Last night, I went to my most favorite place on earth (EDSA Shrine), sat infront of the altar and cried. I didn’t even have to say anything, the tears all just started falling down. I am beginning to feel the pain more and more each day. Maybe because of the fact that I am asking myself what I have done to experience all of that. I don’t know. I always believe that there is always a reason for everything. There is a reason why I have grown apart from some people I have learned to love the way that there is a reason why the stars are not visible in the morning. I’ve cried my heart out last night and it felt really good. It felt good because I finally was able to talk to Him and I didn’t really have to utter a word. He knew right away the moment I entered into His house, to our home.
But I must admit that right now I still feel really bad. There is this hole inside my heart and yet, ironically, it’s so heavy that it’s running in circles, my heart. Questioning what I have done wrong. Why. How. When. But I guess the most painful thing really is not knowing the answers to all of them. I think asking is easier, though also painful, it is harder to live day by day, not knowing why it has come to this.

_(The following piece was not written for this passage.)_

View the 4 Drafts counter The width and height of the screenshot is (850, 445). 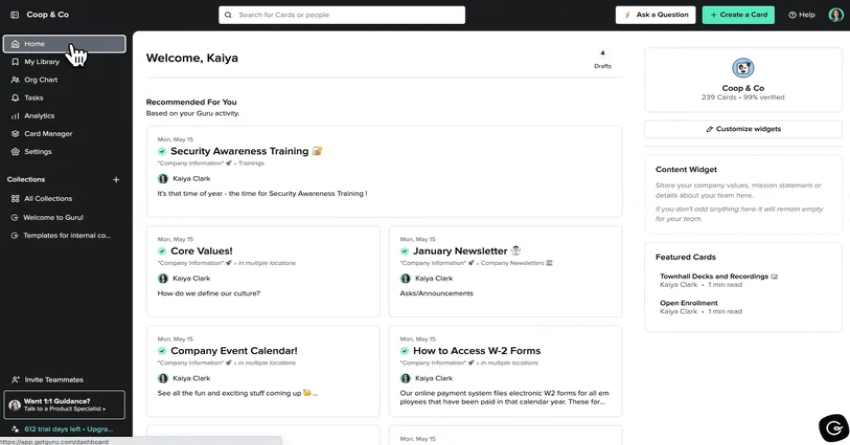[x=602, y=60]
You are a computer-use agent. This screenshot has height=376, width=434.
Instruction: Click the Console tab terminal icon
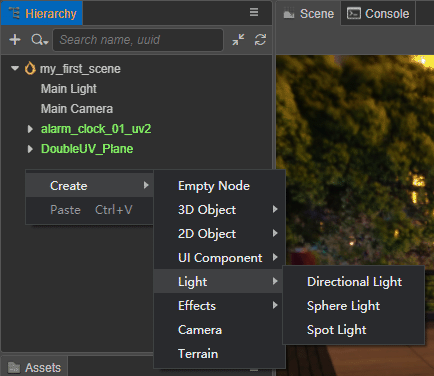coord(354,13)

I guess, I just really want to have a happy Christmas. I don’t understand why this has to happen and why it has to be like this, but I am hoping that one day everything will be okay, and be like it was. I am just confident that I know in my heart, and I believe God knows, too, that I DIDN’T DO ANYTHING WRONG TO ANYONE. I am not that kind of person. I just want everything to be okay. I want all the broken relationships to be fixed (hoping it’s possible) and my heart to be healed. I never used and never will I use God’s name in vain. I am speaking with all honesty as I think I deserve to be heard, too.
It’s just that… words are not enough, tears aren’t, too, but atleast they clear my eyes from being blind.